Identity Theft — Lesson Learned
by Jane Thrall
A few years back I was the victim of identity fraud. Someone applied for a credit card in my name and the bank — not mine — issued the card. The credit reporting agency, meant to protect the public and lenders from this sort of fraud, had dropped the ball; the application didn’t have the correct birthdate and the signature wasn’t even close.
Fortunately, I discovered that the card had been issued and notified the bank. Despite my efforts, the criminals managed to charge $50,000 to the account before the card was terminated. The bank sent it to collections and the collection agency hounded me for two years before I convinced them that they weren’t going to see a penny from me. It was a terrible ordeal.
Aisha Kitchlew, Senior Manager in Fraud and Cybercrime for ATB, says, “The best defence against a fraud incident is education — understanding and knowing what you are up against will allow you to consider what controls are best suited for you or your business.”
The terms “identity theft” and “identity fraud” are often used interchangeably. While identity theft is the act of obtaining a person’s personal information, fraud is the crime of using that information to obtain goods or services. Identity fraud is on the rise in Canada, doubling over the past five years alone.
Source: StatCan, Oct. 24, 2020, statcan.gc.ca
The most common form of identity theft is credit card cloning. This is often done through skimming, either by someone unknowingly inserting the card into a skimming device that’s been attached to a legitimate machine (at an ATM or gas pump, for example) or by a nefarious employee who skims the card while it’s out of sight.
Another way that personal information can be gleaned is through phishing or the use of malware. Criminals will send an email requesting personal information in order to claim a prize or verify a purchase. Most email programs will identify these as scams, but a person has to be very cautious of any request to send information to a business, even if it’s one that they deal with regularly. If the email looks suspicious, it’s best to contact the company directly to verify.
Aisha says that you should never give your Social Insurance Number (SIN) to anyone over the phone without validating the caller. You can do this by visiting their website and calling back at a validated phone number before continuing the conversation.
She suggests only carrying bank cards that you need or use on a regular basis and be sure to sign your cards immediately after receiving them. Don’t write down your personal identification numbers (PINs) and don’t carry sensitive personal information with you, such as your SIN or your birth certificate.
Old-fashioned mail theft and dumpster diving are also used to steal personal information, so be sure to shred personal documents before throwing them out. If a card arrives in the mail that you didn’t apply for, contact the issuing company immediately.
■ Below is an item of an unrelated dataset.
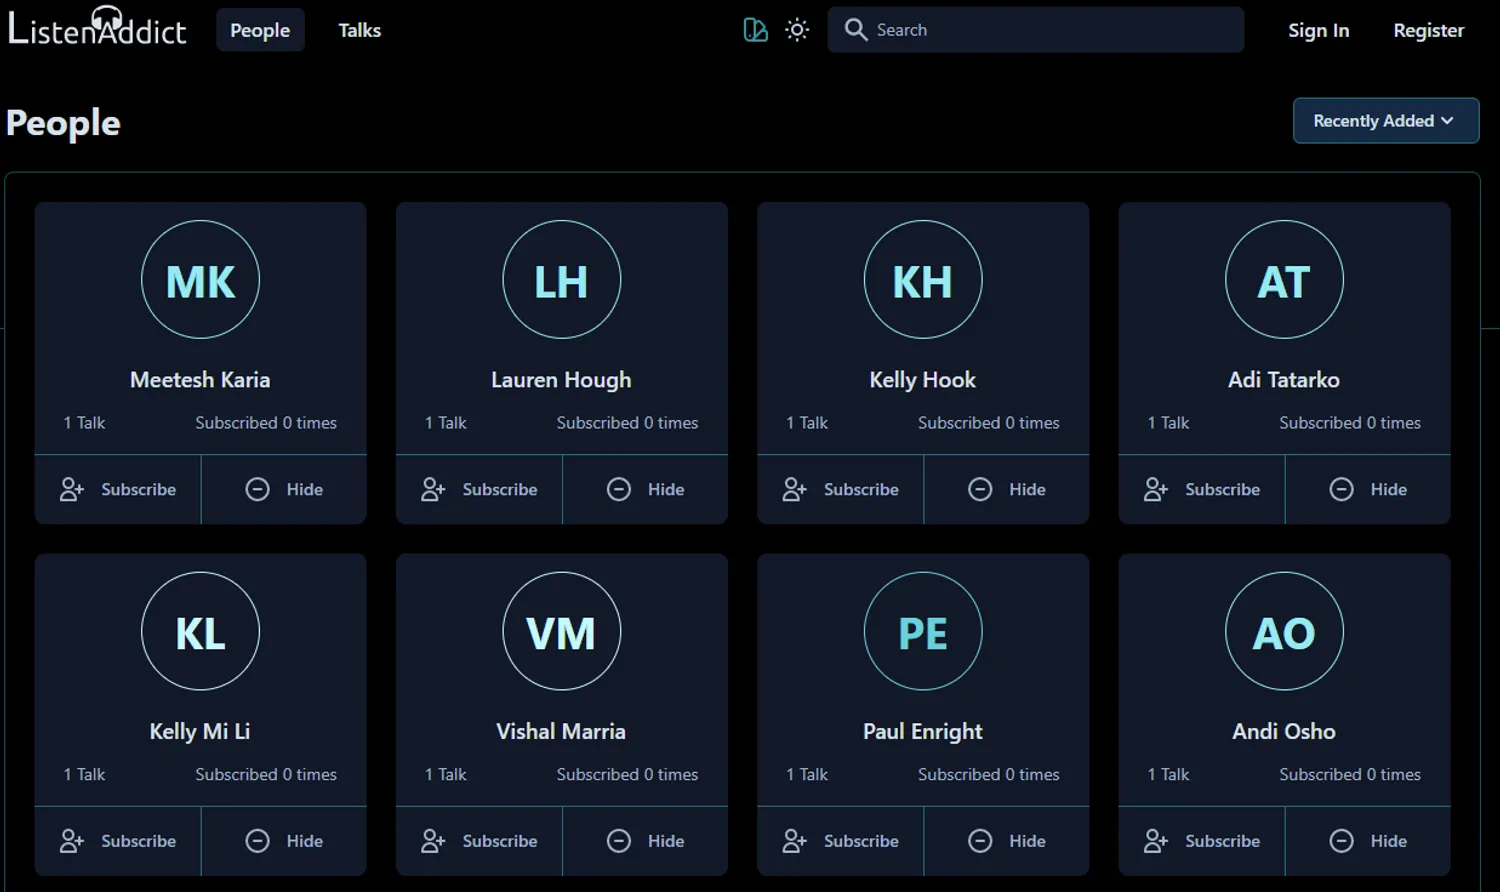The image size is (1500, 892).
Task: Click the color theme palette icon
Action: tap(755, 30)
Many businesses, including your employer, rental company, bank, and creditors, are in possession of valuable personal data. As a rule, your information is safe with them, but security breaches can cause it to fall into the wrong hands.
Equifax, one of Canada’s two credit reporting agencies, was hacked in 2017 and at least 100,000 Canadians had their personal information stolen. Other companies have experienced similar breaches, including Lifelabs, Desjardins Group, and Capital One. Firms that have had this sort of breach will usually notify their customers and offer assistance.
If you believe that you’ve been the victim of identity theft, immediately inform the police and cancel any lost or stolen documents. Contact the Canadian Anti-Fraud Centre to let them know your personal information has been compromised.
Most importantly, get in touch with Equifax and TransUnion and request a credit statement. These are the two companies in Canada that track your credit and will have information on any new credit cards, mortgages, or car loans in your name. You’ll want to make sure they have the correct address on file for you, as the fraudsters may have had it changed.
Both TransUnion and Equifax will provide a free credit report to consumers on request. This can be done online or by phone or mail; visit their websites for more information. They also offer paid products such as your credit score or ongoing credit monitoring.
Aisha says that it’s important to check your credit report regularly or set up a credit alert service that will notify you if any activity or changes have been made to your credit report.
After my experience with identity fraud, I’ve kept close tabs on my personal information and taken extra measures to protect myself. Staying on top of your credit is the best way to assure that your identity is secure. The first sign that you’ve been a victim of identity theft may be too late.
Jane Thrall is retired and happily enjoying her fraud-protected life. She spends her spare time golfing, hiking, and reviewing her bank statements.